La Germania costretta
ad essere europea

La Germania ha scoperto che i suoi interessi strategici non corrispondono più a quelli dell’alleato americano. I tedeschi vendono in America per 114 miliardi di dollari ma acquistano prodotti made in Usa per soli 49 miliardi. Una situazione avvilente che Trump enfatizza. «America first» vuol dire anche far fuori la concorrenza tedesca. Angela Merkel deve averlo capito quando il presidente americano alla cena della Nato a Bruxelles ha definito i tedeschi cattivi. Non vi è peggio per i tedeschi che evocare le categorie morali. Si associano ai concetti di bene e di male e al quel punto il passato che non passa è di nuovo lì con tutti suoi orrori.
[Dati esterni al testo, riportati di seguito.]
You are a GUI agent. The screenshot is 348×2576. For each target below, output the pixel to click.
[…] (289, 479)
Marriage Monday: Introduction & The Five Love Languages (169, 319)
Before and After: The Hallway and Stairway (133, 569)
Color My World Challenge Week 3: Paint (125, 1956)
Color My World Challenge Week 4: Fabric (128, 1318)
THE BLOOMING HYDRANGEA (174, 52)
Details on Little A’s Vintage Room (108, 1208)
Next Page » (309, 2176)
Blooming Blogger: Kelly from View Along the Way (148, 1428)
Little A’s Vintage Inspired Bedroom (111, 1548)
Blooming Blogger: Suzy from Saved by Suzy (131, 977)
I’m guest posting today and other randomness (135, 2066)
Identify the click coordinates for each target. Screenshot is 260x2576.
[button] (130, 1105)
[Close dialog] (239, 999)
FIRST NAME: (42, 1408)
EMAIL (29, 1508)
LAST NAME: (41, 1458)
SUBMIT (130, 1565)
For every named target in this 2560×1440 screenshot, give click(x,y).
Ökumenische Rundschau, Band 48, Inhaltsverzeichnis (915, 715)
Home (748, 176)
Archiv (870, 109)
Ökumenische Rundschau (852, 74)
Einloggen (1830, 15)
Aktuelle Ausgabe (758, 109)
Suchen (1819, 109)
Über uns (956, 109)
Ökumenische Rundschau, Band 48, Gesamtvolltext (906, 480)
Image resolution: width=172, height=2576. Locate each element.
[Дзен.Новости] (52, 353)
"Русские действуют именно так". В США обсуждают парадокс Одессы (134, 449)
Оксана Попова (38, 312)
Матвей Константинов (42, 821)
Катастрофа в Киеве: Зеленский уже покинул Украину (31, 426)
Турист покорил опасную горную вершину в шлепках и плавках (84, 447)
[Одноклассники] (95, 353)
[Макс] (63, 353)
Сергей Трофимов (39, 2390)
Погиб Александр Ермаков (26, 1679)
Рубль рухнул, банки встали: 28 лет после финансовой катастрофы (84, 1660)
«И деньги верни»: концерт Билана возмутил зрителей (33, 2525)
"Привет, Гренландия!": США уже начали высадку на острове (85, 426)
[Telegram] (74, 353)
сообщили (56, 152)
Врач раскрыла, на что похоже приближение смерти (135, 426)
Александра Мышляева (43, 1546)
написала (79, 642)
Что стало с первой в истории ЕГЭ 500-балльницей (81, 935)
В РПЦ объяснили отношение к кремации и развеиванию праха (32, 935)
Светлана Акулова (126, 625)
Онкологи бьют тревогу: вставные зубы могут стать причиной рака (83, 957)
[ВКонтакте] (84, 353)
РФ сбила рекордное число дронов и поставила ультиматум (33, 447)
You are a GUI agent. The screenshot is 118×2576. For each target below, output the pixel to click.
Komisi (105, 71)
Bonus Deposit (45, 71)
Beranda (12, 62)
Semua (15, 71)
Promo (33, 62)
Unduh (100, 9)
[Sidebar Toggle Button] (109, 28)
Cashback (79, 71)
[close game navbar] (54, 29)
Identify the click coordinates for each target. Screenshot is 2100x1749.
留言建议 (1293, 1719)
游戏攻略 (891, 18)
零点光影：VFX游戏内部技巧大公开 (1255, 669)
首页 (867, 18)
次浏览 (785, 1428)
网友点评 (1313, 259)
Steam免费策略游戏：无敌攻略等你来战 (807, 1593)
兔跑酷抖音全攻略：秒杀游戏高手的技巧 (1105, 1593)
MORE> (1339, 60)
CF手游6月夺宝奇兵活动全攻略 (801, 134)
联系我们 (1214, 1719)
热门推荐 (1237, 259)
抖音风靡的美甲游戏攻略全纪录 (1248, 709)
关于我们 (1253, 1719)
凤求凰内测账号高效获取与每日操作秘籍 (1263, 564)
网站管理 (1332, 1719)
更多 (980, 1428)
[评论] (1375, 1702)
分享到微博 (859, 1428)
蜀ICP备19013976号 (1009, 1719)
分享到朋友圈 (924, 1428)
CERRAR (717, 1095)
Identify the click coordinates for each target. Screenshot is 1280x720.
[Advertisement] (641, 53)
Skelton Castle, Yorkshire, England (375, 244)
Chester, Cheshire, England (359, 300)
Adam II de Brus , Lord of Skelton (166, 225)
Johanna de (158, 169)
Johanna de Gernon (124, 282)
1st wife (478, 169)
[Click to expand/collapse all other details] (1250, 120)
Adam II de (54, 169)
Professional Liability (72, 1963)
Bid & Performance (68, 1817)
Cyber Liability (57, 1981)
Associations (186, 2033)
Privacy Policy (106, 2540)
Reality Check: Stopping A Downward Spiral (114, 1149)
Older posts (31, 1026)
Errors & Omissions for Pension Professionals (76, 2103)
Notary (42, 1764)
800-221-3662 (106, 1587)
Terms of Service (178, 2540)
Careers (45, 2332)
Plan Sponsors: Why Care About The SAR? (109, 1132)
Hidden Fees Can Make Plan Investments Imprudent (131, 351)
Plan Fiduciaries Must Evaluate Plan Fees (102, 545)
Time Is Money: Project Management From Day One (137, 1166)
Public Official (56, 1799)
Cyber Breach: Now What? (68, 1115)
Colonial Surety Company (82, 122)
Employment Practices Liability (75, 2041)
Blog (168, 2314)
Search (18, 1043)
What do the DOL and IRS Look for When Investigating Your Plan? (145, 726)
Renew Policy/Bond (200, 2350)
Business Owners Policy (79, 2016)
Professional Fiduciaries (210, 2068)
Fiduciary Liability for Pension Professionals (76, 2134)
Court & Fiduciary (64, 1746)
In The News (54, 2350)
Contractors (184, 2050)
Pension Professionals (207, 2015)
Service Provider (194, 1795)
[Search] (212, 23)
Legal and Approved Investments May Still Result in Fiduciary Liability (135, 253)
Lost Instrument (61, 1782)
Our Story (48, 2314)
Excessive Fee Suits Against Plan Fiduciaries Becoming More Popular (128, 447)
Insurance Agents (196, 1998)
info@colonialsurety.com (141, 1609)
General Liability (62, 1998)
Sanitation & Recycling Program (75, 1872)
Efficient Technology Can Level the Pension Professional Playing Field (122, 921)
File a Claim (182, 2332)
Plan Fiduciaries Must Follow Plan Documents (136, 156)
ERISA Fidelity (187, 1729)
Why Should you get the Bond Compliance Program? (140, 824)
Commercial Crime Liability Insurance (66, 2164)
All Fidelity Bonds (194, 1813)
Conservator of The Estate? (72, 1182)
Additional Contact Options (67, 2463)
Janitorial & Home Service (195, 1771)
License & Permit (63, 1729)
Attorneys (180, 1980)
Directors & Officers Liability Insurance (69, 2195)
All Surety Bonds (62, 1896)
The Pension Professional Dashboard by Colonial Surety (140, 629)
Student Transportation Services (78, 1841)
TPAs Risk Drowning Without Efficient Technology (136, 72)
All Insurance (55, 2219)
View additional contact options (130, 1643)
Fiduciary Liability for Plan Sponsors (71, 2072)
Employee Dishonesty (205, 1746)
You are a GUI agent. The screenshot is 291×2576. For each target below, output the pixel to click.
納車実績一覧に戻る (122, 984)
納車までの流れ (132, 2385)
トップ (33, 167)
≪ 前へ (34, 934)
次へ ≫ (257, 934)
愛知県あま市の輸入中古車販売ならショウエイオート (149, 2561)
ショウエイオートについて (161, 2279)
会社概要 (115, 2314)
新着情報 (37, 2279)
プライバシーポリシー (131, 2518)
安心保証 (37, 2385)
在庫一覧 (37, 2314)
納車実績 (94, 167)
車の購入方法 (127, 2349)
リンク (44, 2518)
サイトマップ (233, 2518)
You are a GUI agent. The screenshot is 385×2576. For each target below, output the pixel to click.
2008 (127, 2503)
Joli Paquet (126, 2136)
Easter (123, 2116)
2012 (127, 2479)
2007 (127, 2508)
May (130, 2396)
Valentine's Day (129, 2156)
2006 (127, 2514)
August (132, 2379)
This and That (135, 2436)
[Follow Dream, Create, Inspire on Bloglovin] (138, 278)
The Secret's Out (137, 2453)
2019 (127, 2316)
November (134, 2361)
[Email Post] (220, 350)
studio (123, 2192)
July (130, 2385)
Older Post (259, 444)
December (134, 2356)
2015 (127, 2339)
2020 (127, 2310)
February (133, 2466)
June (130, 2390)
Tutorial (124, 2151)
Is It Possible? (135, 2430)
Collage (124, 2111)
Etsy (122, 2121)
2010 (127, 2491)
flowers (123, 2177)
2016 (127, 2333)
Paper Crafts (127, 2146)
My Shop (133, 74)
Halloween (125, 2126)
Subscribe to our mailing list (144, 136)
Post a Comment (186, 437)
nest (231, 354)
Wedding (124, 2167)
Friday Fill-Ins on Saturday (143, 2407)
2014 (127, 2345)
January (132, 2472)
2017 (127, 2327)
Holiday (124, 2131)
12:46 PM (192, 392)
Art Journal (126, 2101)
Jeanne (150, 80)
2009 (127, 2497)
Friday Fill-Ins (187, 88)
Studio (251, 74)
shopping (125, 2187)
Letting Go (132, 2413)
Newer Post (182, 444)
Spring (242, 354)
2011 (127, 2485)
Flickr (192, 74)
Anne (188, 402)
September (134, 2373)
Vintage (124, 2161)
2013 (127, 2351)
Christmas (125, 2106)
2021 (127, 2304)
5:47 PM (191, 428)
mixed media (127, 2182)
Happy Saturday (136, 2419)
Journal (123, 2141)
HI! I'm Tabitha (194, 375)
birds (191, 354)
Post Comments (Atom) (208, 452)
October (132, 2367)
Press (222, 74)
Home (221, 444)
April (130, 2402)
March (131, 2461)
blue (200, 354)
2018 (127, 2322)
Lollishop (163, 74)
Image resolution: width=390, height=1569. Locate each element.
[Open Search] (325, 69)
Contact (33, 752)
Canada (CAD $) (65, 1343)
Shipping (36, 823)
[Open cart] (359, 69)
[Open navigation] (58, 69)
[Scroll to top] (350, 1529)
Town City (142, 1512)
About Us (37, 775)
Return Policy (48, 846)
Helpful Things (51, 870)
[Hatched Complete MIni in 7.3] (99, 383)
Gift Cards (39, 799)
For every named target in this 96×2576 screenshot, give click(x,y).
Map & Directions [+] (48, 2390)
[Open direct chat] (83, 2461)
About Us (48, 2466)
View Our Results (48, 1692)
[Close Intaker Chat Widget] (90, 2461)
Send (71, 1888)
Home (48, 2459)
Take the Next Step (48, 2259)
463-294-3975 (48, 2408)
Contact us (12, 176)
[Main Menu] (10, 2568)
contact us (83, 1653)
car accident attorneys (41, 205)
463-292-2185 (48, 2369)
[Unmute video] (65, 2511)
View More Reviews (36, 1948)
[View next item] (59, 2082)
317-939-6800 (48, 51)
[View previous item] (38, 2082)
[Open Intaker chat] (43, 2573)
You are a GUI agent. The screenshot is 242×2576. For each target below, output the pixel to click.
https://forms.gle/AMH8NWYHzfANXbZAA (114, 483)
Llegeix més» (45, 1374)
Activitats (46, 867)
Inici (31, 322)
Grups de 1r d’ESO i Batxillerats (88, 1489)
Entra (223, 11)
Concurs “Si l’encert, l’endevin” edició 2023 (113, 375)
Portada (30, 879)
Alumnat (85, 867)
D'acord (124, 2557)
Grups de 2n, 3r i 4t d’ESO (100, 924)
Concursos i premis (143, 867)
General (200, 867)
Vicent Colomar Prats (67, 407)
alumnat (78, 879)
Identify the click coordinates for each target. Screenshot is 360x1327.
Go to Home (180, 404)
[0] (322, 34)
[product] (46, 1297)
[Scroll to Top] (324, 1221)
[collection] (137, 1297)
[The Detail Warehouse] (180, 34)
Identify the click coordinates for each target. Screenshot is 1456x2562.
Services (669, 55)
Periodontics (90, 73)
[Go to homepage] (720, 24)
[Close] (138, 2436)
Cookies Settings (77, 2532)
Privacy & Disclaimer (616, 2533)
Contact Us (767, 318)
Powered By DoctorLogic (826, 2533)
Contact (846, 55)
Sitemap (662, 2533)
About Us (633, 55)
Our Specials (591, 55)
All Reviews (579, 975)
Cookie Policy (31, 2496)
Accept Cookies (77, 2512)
Ci sono stati genocidi come quello di Pol Pot in Cambogia, di Srebenica con lo sterminio dei bosniaci di fede musulmana e gli eccidi della guerra civile siriana di questi giorni ma nell’immaginario popolare resta un solo archetipo ed è quello tedesco. Angela Merkel conosce il tallone d’Achille del suo Paese ed anche a rischio di impopolarità ha aperto le porte ai migranti dando l’immagine di un Paese che si è lasciato alla spalle il marchio d’infamia del razzismo. Lo ha fatto per calcolo economico, vista la carenza cronica di manodopera, ma il colpo mediatico le è riuscito in pieno. «Time» le ha dedicato la copertina come emblema di una nuova Germania aperta al mondo.

Le accuse di Trump hanno quindi fatto male perché nessuno le associa al surplus commerciale. E se comincia a girare la voce che i tedeschi sono cattivi, anche l’incredulo comincia a rivedere la sua opinione non foss’altro perché lo dicono gli americani. A quel punto la reputazione è a rischio e anche gli affari potrebbero andar male. Insomma un brutto affare che ha reso evidente la debolezza tedesca sul piano internazionale. Per la Germania non c’è dunque alternativa all’Europa. Ed è apparso talmente evidente anche alla pubblica opinione tedesca da indurre Angela Merkel a proclamarlo in piena campagna elettorale. E questo in un Paese che considera ancor oggi greci, italiani e sud europei moralmente inaffidabili. La potremmo chiamare la forza della storia , visto il successo in Francia di un presidente filoeuropeo, quando tutti temevano il trionfo dei nazional-populisti di Marine Le Pen.

Siamo al punto che il Paese del miracolo economco si è scoperto debole proprio a cagione della sua forza. Come tutte le cose tedesche anche il suo successo industriale pecca di eccesso e le si ritorce. Quindi la Germania diventa europea perchè costretta. Non rinuncerà di certo alla sua idea di far dell’Europa una proiezione dei suoi interessi nazionali ma dovrà venire a patti. Non si può sempre prendere, nella convinzione di averne diritto perché più bravi, bisogna anche saper dare. I tedeschi lo impareranno. Per gli italiani è una buona notizia. Sono legati al carro tedesco. Basti guardare i flussi commerciali verso la Germania per scoprire che la componentistica italiana dell’automotive esporta verso i grandi marchi Bmw, Audi, Volkswagen ecc. per circa 10 miliardi. Se le esportazioni tedesche verso gli Usa calano, a Milano e dintorni si va in cassa integrazione. L’Europa dei mercati integrati c’è già ed è germanocentrica.

I tedeschi si illudevano di realizzare il grande spazio di schmittiana memoria in formato economico senza pagare dazio. Adesso dovranno concedere a francesi e italiani più spazio nella politica della crescita, negli investimenti europei,nella difesa e nella ricerca. Tutti hanno interesse a formare un’Europa unita e nessuno avrà da recriminare se la Germania ne sarà leader a patto che tuteli gli interessi anche degli altri. Trump è un egocentrico ma ha il merito di aver dissolto un equivoco. L’Europa è di tutti non della Germania.